In Q2, Brooklyn inventory down, brownstones commanding higher prices

Sales volume at second highest point since market collapse, report shows

Jul.July 19, 2012 12:01 AM

Home prices in Brooklyn have held steady in the second quarter, but the market is characterized by a steep decline in inventory and a notable uptick in the sales prices of brownstone properties, second quarter market reports from leading brokerages show.

“Pricing didn’t do a whole lot,” in the second quarter in Brooklyn, said Jonathan Miller, president of real estate analytics firm Miller Samuel and author of Prudential Douglas Elliman’s market report.

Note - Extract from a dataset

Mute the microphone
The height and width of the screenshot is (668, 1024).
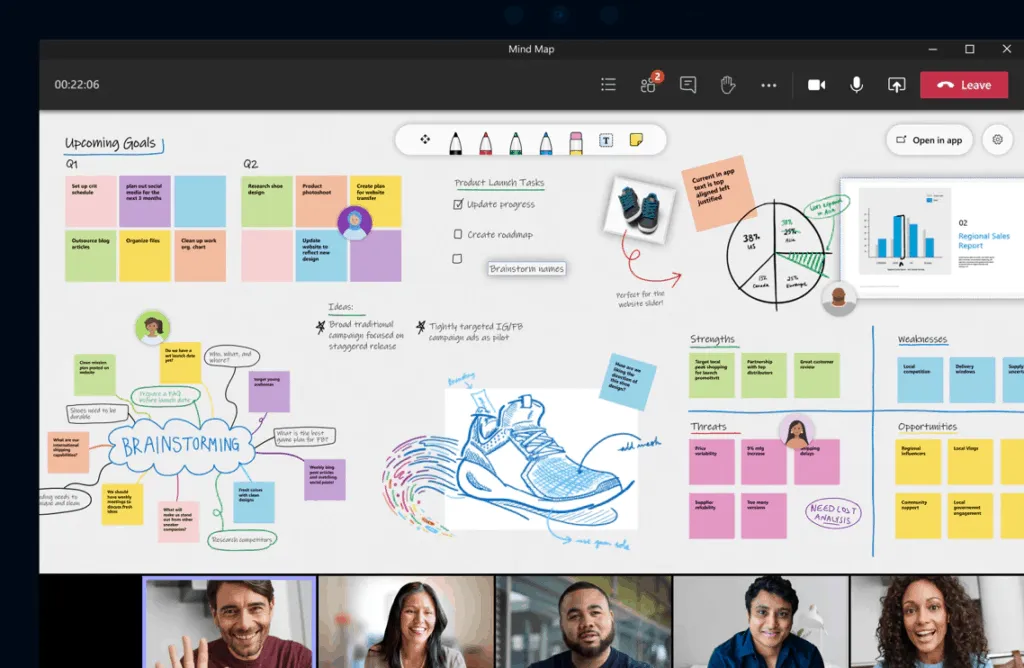pyautogui.click(x=856, y=85)
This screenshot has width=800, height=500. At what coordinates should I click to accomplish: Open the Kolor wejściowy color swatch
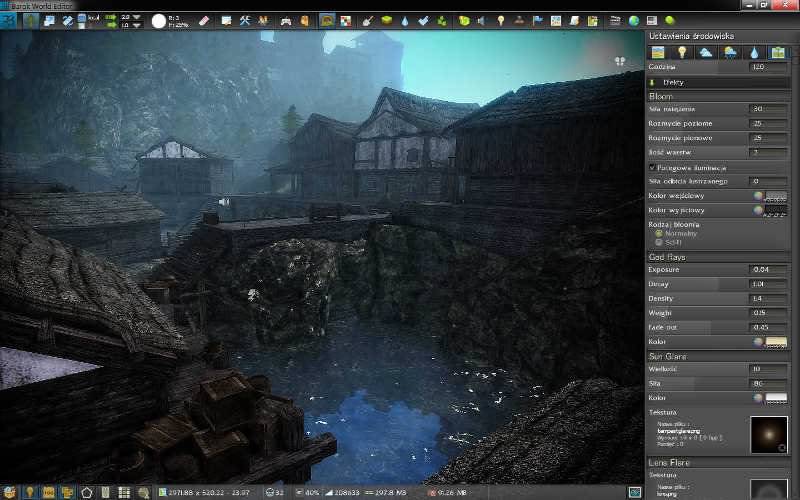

The more compelling statistic, Miller said, is the 18 percent decline in inventory in the borough year-over-year, which is “firming up the market by stabilizing prices.” Inventory has also declined in Queens, and to some extent in Manhattan, Miller said, but the precipitous drop in Brooklyn is a result of the market peaking earlier there, and the recession hitting harder.

“Buyers are waiting until the market improves,” Miller said, often because they are constrained by ever-tightening lending requirements. And those who sell their homes may not be approved for the loans needed to trade up, Miller said.

The Elliman report, which tracks co-op, condominium and one- to three-family homes in Brooklyn, showed the median sales price in the borough was $586,000, up 2 percent year-over-year. The median sales price for Brooklyn brownstones, however, was $1.3 million — up 9.5 percent year-over-year, according to Elliman’s numbers.

“The standout is the brownstone market, a small niche, with only 3 percent of the Brooklyn market [share],” Miller said. “But it is the highest-priced housing stock.”

Brown Harris Stevens’ report for the borough showed an increase of 13 percent in median prices, to $890,000, in the Brooklyn Heights, Carroll Gardens and Cobble Hill neighborhoods, where many brownstones are located. But despite its reputation as an up-and-coming area, prices in Clinton Hill/Fort Greene dropped year-over-year to $470,000, from $490,000. Prices also fell in the Bay Ridge/Sunset Park area, to $275,000, from $284,000 year-over-year, according to BHS.

Borough-wide, Corcoran’s numbers showed that apartment sales volume was at its second highest point since the market’s collapse, with sales up 16 percent in Brooklyn from last quarter. Corcoran’s report showed an average price-per-square foot of $622 in Brooklyn, up 10 percent year-over-year, and bolstered by a 14 percent uptick in new development sales.

But Miller cautioned that the rise in activity and pricing could simply be seasonal.

“That’s a normal and healthy ebb and flow, moving into the second quarter,” Miller said, noting that inventory will likely continue to tighten for another year. “That’s going to either stabilize or firm up pricing,” he said, adding that apartments are seeing bidding wars, but only up to list price, not above.

“The story is that it’s not a story,” right now, he said of Brooklyn’s slow but steady recovery from the crash.  “[The market] is tight but not irrational.”